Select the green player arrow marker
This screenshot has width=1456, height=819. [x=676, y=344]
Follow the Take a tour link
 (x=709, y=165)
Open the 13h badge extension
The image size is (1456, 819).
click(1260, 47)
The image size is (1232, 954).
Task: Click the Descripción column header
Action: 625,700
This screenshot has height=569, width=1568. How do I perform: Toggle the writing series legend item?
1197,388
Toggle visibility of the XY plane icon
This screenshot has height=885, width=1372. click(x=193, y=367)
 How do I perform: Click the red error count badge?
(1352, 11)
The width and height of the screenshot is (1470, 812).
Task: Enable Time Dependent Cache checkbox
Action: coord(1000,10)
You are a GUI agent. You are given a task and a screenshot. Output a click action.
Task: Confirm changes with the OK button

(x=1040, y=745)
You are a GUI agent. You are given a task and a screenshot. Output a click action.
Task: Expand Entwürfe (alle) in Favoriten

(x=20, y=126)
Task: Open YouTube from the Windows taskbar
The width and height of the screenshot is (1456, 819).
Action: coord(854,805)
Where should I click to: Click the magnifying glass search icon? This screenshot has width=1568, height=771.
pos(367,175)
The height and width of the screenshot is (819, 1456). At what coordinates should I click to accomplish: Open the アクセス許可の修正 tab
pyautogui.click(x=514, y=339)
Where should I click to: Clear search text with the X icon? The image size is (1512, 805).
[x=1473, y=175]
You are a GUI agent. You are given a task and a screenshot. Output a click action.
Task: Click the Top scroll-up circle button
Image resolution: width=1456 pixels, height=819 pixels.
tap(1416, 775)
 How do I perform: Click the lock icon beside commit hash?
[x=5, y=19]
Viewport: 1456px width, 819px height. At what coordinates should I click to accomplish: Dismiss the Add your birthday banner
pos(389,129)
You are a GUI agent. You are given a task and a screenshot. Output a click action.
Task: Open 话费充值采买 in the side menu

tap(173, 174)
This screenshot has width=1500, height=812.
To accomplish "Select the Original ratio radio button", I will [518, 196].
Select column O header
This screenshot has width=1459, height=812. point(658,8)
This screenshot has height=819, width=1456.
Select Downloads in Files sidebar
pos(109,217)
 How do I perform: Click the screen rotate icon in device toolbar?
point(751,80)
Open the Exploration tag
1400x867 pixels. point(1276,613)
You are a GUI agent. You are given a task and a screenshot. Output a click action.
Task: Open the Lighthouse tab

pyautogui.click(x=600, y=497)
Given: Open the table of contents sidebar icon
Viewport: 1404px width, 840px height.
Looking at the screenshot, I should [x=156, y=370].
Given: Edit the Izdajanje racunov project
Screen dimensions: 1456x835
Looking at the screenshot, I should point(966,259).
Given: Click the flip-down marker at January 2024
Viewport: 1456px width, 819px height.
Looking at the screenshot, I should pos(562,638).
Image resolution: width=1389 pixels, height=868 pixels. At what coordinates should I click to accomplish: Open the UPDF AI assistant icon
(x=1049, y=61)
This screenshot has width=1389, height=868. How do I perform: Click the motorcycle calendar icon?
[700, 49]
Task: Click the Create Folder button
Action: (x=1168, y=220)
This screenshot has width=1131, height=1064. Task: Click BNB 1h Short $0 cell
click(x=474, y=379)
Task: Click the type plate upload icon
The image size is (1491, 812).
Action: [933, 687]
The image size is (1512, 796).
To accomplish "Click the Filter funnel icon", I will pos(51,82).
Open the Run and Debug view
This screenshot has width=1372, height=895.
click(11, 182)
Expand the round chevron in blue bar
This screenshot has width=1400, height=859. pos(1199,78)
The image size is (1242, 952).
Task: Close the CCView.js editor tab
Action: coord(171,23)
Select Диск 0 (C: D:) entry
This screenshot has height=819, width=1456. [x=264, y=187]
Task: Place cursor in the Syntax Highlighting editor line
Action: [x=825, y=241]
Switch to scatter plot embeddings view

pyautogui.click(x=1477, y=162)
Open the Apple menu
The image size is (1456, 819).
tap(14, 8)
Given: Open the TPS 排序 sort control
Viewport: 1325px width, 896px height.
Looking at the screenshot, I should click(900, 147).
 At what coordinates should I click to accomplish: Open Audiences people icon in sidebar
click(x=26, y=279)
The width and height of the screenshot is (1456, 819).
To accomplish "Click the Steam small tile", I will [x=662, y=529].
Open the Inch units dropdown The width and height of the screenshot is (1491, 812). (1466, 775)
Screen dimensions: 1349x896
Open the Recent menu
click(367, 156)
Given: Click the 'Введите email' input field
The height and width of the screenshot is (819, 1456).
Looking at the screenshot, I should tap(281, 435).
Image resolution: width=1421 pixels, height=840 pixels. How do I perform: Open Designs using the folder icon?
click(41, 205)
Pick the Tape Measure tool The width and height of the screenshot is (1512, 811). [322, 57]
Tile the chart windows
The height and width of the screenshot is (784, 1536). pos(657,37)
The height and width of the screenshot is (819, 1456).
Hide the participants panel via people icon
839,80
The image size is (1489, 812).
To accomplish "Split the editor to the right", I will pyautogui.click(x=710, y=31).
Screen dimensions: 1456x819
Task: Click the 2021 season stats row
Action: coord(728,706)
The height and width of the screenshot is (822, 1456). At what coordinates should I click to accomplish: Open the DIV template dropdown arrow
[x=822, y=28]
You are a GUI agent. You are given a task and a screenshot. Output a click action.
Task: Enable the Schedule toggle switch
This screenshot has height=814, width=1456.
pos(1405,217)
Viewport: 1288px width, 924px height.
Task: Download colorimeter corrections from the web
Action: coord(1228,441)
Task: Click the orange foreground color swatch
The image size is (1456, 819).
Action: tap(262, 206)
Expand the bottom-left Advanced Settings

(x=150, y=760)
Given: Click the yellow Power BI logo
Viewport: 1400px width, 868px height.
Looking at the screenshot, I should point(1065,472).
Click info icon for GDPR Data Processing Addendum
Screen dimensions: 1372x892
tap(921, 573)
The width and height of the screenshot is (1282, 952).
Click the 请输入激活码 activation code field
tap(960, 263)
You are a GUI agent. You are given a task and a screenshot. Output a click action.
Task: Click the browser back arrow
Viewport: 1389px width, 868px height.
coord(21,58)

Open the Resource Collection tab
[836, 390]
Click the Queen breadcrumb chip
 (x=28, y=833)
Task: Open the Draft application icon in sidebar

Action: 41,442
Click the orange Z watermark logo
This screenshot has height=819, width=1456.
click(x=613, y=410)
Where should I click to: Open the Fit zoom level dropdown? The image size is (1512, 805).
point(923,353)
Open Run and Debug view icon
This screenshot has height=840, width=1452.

· · · · · · ·

Prompt - What you return must match the listing above exactly, with every line included.

Task solution -
Select the green player arrow marker
This screenshot has width=1456, height=819. [x=676, y=344]
Follow the Take a tour link
 (x=709, y=165)
Open the 13h badge extension
The image size is (1456, 819).
click(1260, 47)
The image size is (1232, 954).
Task: Click the Descripción column header
Action: 625,700
This screenshot has height=569, width=1568. How do I perform: Toggle the writing series legend item?
1197,388
Toggle visibility of the XY plane icon
This screenshot has height=885, width=1372. click(x=193, y=367)
 How do I perform: Click the red error count badge?
(1352, 11)
The width and height of the screenshot is (1470, 812).
Task: Enable Time Dependent Cache checkbox
Action: coord(1000,10)
You are a GUI agent. You are given a task and a screenshot. Output a click action.
Task: Confirm changes with the OK button

(x=1040, y=745)
You are a GUI agent. You are given a task and a screenshot. Output a click action.
Task: Expand Entwürfe (alle) in Favoriten

(x=20, y=126)
Task: Open YouTube from the Windows taskbar
The width and height of the screenshot is (1456, 819).
Action: coord(854,805)
Where should I click to: Click the magnifying glass search icon? This screenshot has width=1568, height=771.
pos(367,175)
The height and width of the screenshot is (819, 1456). At what coordinates should I click to accomplish: Open the アクセス許可の修正 tab
pyautogui.click(x=514, y=339)
Where should I click to: Clear search text with the X icon? The image size is (1512, 805).
[x=1473, y=175]
You are a GUI agent. You are given a task and a screenshot. Output a click action.
Task: Click the Top scroll-up circle button
Image resolution: width=1456 pixels, height=819 pixels.
tap(1416, 775)
 How do I perform: Click the lock icon beside commit hash?
[x=5, y=19]
Viewport: 1456px width, 819px height. At what coordinates should I click to accomplish: Dismiss the Add your birthday banner
pos(389,129)
You are a GUI agent. You are given a task and a screenshot. Output a click action.
Task: Open 话费充值采买 in the side menu

tap(173, 174)
This screenshot has width=1500, height=812.
To accomplish "Select the Original ratio radio button", I will [518, 196].
Select column O header
This screenshot has width=1459, height=812. point(658,8)
This screenshot has height=819, width=1456.
Select Downloads in Files sidebar
pos(109,217)
 How do I perform: Click the screen rotate icon in device toolbar?
point(751,80)
Open the Exploration tag
1400x867 pixels. point(1276,613)
You are a GUI agent. You are given a task and a screenshot. Output a click action.
Task: Open the Lighthouse tab

pyautogui.click(x=600, y=497)
Given: Open the table of contents sidebar icon
Viewport: 1404px width, 840px height.
Looking at the screenshot, I should [x=156, y=370].
Given: Edit the Izdajanje racunov project
Screen dimensions: 1456x835
Looking at the screenshot, I should point(966,259).
Given: Click the flip-down marker at January 2024
Viewport: 1456px width, 819px height.
Looking at the screenshot, I should pos(562,638).
Image resolution: width=1389 pixels, height=868 pixels. At what coordinates should I click to accomplish: Open the UPDF AI assistant icon
(x=1049, y=61)
This screenshot has width=1389, height=868. How do I perform: Click the motorcycle calendar icon?
[700, 49]
Task: Click the Create Folder button
Action: (x=1168, y=220)
This screenshot has width=1131, height=1064. Task: Click BNB 1h Short $0 cell
click(x=474, y=379)
Task: Click the type plate upload icon
The image size is (1491, 812).
Action: [933, 687]
The image size is (1512, 796).
To accomplish "Click the Filter funnel icon", I will pos(51,82).
Open the Run and Debug view
This screenshot has width=1372, height=895.
click(11, 182)
Expand the round chevron in blue bar
This screenshot has width=1400, height=859. pos(1199,78)
The image size is (1242, 952).
Task: Close the CCView.js editor tab
Action: coord(171,23)
Select Диск 0 (C: D:) entry
This screenshot has height=819, width=1456. [x=264, y=187]
Task: Place cursor in the Syntax Highlighting editor line
Action: [x=825, y=241]
Switch to scatter plot embeddings view

pyautogui.click(x=1477, y=162)
Open the Apple menu
The image size is (1456, 819).
tap(14, 8)
Given: Open the TPS 排序 sort control
Viewport: 1325px width, 896px height.
Looking at the screenshot, I should click(900, 147).
 At what coordinates should I click to accomplish: Open Audiences people icon in sidebar
click(x=26, y=279)
The width and height of the screenshot is (1456, 819).
To accomplish "Click the Steam small tile", I will [x=662, y=529].
Open the Inch units dropdown The width and height of the screenshot is (1491, 812). (1466, 775)
Screen dimensions: 1349x896
Open the Recent menu
click(367, 156)
Given: Click the 'Введите email' input field
The height and width of the screenshot is (819, 1456).
Looking at the screenshot, I should tap(281, 435).
Image resolution: width=1421 pixels, height=840 pixels. How do I perform: Open Designs using the folder icon?
click(41, 205)
Pick the Tape Measure tool The width and height of the screenshot is (1512, 811). [322, 57]
Tile the chart windows
The height and width of the screenshot is (784, 1536). pos(657,37)
The height and width of the screenshot is (819, 1456).
Hide the participants panel via people icon
839,80
The image size is (1489, 812).
To accomplish "Split the editor to the right", I will pyautogui.click(x=710, y=31).
Screen dimensions: 1456x819
Task: Click the 2021 season stats row
Action: coord(728,706)
The height and width of the screenshot is (822, 1456). At what coordinates should I click to accomplish: Open the DIV template dropdown arrow
[x=822, y=28]
You are a GUI agent. You are given a task and a screenshot. Output a click action.
Task: Enable the Schedule toggle switch
This screenshot has height=814, width=1456.
pos(1405,217)
Viewport: 1288px width, 924px height.
Task: Download colorimeter corrections from the web
Action: coord(1228,441)
Task: Click the orange foreground color swatch
The image size is (1456, 819).
Action: tap(262, 206)
Expand the bottom-left Advanced Settings

(x=150, y=760)
Given: Click the yellow Power BI logo
Viewport: 1400px width, 868px height.
Looking at the screenshot, I should point(1065,472).
Click info icon for GDPR Data Processing Addendum
Screen dimensions: 1372x892
tap(921, 573)
The width and height of the screenshot is (1282, 952).
Click the 请输入激活码 activation code field
tap(960, 263)
You are a GUI agent. You are given a task and a screenshot. Output a click action.
Task: Click the browser back arrow
Viewport: 1389px width, 868px height.
coord(21,58)

Open the Resource Collection tab
[836, 390]
Click the Queen breadcrumb chip
 (x=28, y=833)
Task: Open the Draft application icon in sidebar

Action: 41,442
Click the orange Z watermark logo
This screenshot has height=819, width=1456.
click(x=613, y=410)
Where should I click to: Open the Fit zoom level dropdown? The image size is (1512, 805).
point(923,353)
Open Run and Debug view icon
This screenshot has height=840, width=1452.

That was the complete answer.